La chasse est-elle devenue un pouvoir politique ?

L'explosion de ces dotations publiques en faveur de la Fédération nationale de chasse s'explique en partie "par le fait que de grosses parties de l’argent qui était autrefois alloué aux fédérations départementales de chasseurs, notamment via la délivrance des permis, le sont désormais à la Fédération nationale, qui en a récupéré la prérogative", selon les services de la Première ministre Elizabeth Borne, interrogés sur la parution des comptes de la FNC dans le Journal officiel.

Pour le président de la FNC, Willy Schraen, "il n’y a pas un euro d’argent public qui n’est pas utilisé à bon escient", justifiant cette hausse des subventions par le fait que la Fédération doit maintenant "prendre en charge la gestion des associations communales de chasse agréées et l’attribution des plans de chasse individuels, missions autrefois exercées par les préfets" jusqu'à la nouvelle loi Chasse de 2019, selon France Info. Un surcroit de missions qui a nécessité, notamment, une hausse de 28,67 % de la masse salariale de la Fédération.

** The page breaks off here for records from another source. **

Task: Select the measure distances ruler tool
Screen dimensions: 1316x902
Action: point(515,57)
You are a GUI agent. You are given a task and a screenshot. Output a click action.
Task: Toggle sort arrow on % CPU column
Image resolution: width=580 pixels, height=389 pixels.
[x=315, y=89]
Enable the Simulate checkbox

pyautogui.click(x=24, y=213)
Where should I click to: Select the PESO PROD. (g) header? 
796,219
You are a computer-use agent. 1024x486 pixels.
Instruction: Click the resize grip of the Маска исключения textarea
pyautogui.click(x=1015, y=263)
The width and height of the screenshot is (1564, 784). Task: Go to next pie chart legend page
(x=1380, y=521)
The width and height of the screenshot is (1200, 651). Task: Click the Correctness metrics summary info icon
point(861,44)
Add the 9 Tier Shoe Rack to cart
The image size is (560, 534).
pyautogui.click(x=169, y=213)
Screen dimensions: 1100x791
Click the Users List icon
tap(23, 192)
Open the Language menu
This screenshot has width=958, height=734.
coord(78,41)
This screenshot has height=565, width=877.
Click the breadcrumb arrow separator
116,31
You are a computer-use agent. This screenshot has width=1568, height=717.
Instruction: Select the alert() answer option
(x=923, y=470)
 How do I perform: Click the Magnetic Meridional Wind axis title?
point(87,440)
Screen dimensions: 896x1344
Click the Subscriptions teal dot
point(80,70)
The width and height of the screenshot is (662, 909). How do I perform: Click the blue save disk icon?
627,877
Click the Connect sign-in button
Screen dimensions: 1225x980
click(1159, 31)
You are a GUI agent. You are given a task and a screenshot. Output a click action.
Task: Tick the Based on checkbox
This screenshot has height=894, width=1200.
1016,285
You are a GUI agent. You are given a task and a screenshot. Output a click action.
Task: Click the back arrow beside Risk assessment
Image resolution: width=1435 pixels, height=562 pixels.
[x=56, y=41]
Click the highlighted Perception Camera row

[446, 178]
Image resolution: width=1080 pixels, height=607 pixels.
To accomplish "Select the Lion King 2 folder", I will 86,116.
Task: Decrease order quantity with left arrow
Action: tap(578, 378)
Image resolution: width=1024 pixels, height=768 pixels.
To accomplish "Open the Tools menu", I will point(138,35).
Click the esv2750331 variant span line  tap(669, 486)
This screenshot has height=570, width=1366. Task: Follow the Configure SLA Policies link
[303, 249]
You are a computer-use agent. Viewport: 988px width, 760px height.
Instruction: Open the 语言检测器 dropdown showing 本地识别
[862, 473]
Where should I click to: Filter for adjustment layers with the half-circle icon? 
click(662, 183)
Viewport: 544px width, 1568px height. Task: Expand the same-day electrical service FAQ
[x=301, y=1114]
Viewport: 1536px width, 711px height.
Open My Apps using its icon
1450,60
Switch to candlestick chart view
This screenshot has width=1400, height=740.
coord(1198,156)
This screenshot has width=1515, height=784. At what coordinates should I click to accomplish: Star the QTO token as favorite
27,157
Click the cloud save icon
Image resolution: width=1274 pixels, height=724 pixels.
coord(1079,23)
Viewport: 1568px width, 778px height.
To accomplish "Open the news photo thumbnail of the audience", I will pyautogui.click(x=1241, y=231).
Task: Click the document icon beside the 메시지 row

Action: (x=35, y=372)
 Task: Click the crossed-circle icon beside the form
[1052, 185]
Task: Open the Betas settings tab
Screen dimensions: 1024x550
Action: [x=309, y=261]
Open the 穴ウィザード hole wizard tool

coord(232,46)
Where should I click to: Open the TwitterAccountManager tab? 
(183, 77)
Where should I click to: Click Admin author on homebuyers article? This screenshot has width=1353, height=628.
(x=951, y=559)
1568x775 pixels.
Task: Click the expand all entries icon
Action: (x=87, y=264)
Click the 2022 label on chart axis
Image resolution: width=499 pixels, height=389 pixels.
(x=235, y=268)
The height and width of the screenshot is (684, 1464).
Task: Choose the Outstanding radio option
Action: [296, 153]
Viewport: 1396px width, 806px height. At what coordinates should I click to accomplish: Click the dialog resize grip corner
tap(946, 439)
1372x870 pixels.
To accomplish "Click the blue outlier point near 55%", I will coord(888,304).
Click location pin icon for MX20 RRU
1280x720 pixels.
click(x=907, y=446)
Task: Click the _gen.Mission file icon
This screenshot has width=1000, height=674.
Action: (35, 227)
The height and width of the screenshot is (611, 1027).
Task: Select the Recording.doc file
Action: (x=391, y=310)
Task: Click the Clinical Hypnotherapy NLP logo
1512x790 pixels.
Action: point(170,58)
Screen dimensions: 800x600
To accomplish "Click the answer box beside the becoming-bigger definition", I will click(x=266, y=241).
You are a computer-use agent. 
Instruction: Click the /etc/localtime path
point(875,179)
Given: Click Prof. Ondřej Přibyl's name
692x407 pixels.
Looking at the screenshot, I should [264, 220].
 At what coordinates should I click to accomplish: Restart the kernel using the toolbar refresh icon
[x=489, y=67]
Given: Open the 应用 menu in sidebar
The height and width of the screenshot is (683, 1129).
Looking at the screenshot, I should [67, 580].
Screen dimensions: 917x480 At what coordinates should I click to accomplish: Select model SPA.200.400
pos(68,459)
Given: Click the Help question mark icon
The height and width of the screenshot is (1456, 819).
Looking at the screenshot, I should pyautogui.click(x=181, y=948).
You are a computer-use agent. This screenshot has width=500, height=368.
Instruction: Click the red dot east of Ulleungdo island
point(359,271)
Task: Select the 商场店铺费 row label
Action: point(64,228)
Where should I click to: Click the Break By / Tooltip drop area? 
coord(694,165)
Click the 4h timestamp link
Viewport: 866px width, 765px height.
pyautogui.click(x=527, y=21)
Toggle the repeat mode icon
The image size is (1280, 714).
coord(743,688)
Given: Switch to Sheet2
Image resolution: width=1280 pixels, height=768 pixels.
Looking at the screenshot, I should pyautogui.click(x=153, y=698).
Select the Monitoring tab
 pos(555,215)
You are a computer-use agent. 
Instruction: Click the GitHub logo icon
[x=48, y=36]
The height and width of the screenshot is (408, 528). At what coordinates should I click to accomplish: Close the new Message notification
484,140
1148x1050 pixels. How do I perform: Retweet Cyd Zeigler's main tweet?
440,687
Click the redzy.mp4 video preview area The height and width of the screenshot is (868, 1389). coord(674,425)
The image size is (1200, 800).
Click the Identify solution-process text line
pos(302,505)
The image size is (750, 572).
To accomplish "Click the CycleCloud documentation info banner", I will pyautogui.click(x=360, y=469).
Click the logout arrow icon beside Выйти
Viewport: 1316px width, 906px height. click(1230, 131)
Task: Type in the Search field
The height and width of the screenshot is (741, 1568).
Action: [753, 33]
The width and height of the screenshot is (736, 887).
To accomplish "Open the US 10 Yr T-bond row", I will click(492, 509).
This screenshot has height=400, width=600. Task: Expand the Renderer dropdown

La puissante Fédération nationale de chasse se retrouve aujourd'hui en position de force, avec des nouvelles prérogatives, environnementales, préfectorales, économiques avec la gestion financière des associations communales de chasse, mais également quasiment politique : avec ses 4 millions de pratiquants dont plus d'un million de détenteurs de permis, le monde de la chasse est devenu à lui seul un l'équivalent d'un parti dont il faut compter, surtout en période électorale. Emmanuel Macron semble l'avoir bien compris.